Krimpenerwaard – Al eind mei kwamen bij Staatsbosbeheer meldingen binnen van waarnemingen van de eikenprocessie rupsen. In de meeste gevallen betrof het de spinselmot die totaal onschuldig is . Op een melding dat er in het Krimpenerhout de eikenprocessie rupsen waren gesignaleerd, werd er door dhr. Kool , boswachter bij Staatsbosbeheer, een onderzoek ingesteld.
Boswachter Kees Kool ontdekte op de
aangewezen plek de rupsen. Het ging hier wel degelijk om de gevreesde
Eikenpropcessie rupsen. Het is volgens Kool nog vroeg in het
seizoen, waardoor het risico van gevaar nog laag is.
De aannemer
die zich bezig houdt met het bestrijden van de rupsen, is nog niet
begonnen met deze werkzaamheden, omdat het nog vroeg in het seizoen
is. Boswachter Kool zal echter wel opdracht geven om eerst op de
plekken waar de meeste rupsen zijn, te gaan bestrijden.
De eikenprocessierups (Thaumethopea processionea) is de rups van een nachtvlinder. Deze rupsen worden in heel Nederland in de maanden mei, juni en juli gezien op vele eikenbomen. De naam ‘processierups’ komt van het feit dat deze rupsen ’s nachts in groepen, achterelkaar aanlopend (in processie) op zoek gaan naar voedsel. Het voedsel bestaat uit eikenbladeren. De brandharen van deze rupsen zijn microscopisch klein en pijlvormig. De haren hebben weerhaakjes. De rupsen hoeven niet te worden aangeraakt om er last van te hebben. De haren, die bij een bedreiging worden afgeschoten, kunnen dan makkelijk de huid, de ogen en de luchtwegen binnendringen. De stoffen die van de haren afkomen veroorzaken een huiduitslag die op een allergie lijkt, zwellingen, rode ogen en jeuk. In de meeste gevallen verdwijnen de klachten vanzelf. Niet alle personen zijn even gevoelig voor de brandharen. Heel soms zijn er ook bijwerkingen als braken, duizeligheid en koorts.

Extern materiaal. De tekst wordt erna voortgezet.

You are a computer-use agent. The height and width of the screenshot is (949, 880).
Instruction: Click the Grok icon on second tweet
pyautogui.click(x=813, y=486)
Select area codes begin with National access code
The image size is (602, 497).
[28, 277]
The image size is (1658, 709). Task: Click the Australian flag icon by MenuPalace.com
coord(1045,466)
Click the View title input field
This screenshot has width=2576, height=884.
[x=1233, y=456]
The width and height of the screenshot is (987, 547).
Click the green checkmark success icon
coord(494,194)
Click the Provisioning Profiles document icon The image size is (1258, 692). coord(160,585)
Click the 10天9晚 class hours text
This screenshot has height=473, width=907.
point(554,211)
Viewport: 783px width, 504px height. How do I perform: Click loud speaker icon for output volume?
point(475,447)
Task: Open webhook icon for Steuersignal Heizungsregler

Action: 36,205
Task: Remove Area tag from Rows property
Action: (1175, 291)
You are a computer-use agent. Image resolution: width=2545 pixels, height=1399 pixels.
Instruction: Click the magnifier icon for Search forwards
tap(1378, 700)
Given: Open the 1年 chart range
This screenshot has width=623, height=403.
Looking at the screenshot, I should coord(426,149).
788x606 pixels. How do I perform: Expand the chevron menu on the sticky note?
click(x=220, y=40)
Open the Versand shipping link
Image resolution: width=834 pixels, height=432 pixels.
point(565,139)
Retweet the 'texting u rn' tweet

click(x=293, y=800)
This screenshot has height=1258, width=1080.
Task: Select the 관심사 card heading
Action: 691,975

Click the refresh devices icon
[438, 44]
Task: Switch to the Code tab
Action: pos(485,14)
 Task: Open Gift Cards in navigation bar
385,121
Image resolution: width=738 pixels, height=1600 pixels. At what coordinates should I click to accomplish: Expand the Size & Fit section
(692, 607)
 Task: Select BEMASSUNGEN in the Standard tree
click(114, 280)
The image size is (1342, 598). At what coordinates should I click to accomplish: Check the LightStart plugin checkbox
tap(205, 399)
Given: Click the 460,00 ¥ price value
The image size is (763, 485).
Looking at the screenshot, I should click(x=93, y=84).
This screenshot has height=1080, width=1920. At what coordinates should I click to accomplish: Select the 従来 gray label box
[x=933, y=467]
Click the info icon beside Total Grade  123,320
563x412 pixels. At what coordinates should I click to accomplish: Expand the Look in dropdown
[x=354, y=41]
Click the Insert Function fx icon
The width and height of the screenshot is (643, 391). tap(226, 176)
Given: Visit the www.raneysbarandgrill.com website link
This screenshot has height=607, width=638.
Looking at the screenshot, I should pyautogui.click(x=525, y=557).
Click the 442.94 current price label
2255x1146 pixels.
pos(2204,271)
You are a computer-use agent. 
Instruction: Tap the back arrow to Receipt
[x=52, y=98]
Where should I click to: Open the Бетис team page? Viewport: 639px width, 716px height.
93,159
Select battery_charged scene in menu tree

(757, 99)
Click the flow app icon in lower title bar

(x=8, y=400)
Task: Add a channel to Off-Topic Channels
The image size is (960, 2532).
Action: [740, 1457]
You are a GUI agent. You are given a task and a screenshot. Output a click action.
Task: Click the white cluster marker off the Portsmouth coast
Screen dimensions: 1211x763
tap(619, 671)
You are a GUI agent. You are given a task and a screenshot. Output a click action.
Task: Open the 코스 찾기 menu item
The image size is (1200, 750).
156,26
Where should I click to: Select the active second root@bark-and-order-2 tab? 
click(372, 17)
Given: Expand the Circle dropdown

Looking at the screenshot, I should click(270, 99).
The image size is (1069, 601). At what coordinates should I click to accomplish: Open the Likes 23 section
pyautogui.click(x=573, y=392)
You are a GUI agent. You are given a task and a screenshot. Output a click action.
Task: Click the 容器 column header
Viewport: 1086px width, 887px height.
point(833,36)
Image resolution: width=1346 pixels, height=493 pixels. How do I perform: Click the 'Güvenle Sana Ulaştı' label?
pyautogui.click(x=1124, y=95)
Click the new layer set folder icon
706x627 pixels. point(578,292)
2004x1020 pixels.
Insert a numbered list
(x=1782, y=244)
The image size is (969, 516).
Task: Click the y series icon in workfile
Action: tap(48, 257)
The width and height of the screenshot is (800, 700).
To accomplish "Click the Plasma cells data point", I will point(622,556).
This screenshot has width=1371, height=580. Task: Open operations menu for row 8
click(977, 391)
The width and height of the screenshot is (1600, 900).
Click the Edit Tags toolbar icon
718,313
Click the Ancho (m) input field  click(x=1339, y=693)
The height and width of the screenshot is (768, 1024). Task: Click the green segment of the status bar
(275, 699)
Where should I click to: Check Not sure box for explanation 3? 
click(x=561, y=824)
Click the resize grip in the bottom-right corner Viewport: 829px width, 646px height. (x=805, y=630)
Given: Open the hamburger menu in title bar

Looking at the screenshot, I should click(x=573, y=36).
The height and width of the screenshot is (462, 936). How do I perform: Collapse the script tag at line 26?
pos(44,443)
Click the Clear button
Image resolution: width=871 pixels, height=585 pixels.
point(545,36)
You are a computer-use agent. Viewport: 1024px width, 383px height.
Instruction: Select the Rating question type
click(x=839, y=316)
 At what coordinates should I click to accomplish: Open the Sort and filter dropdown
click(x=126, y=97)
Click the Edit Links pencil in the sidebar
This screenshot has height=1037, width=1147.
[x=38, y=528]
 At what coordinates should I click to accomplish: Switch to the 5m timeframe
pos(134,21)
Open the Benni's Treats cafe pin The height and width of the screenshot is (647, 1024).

Ook verspreiden de haartjes zich met de wind waardoor ze in contact kunnen komen met wandelaars of fietsers.
In de winter overwintert de rups
als pop in de bodem vlakbij een eik. Wanneer de vlinder uit de pop
kruipt, gaat zij naar de top van de boom. Ze paart daar en legt haar
eitjes op de jonge eikenbladeren.
De larven eten van deze
bladeren. Deze rups ontwikkeld zich steeds vaker in grote aantallen.
Zo erg, dat er van een plaag gesproken kan worden. De
haren blijven ook na het vertrek van de rupsen in de nesten, die aan
de stammen en dikke takken hangen, aanwezig. Na jaren kunnen deze
nesten bij aanraking nog overlast veroorzaken.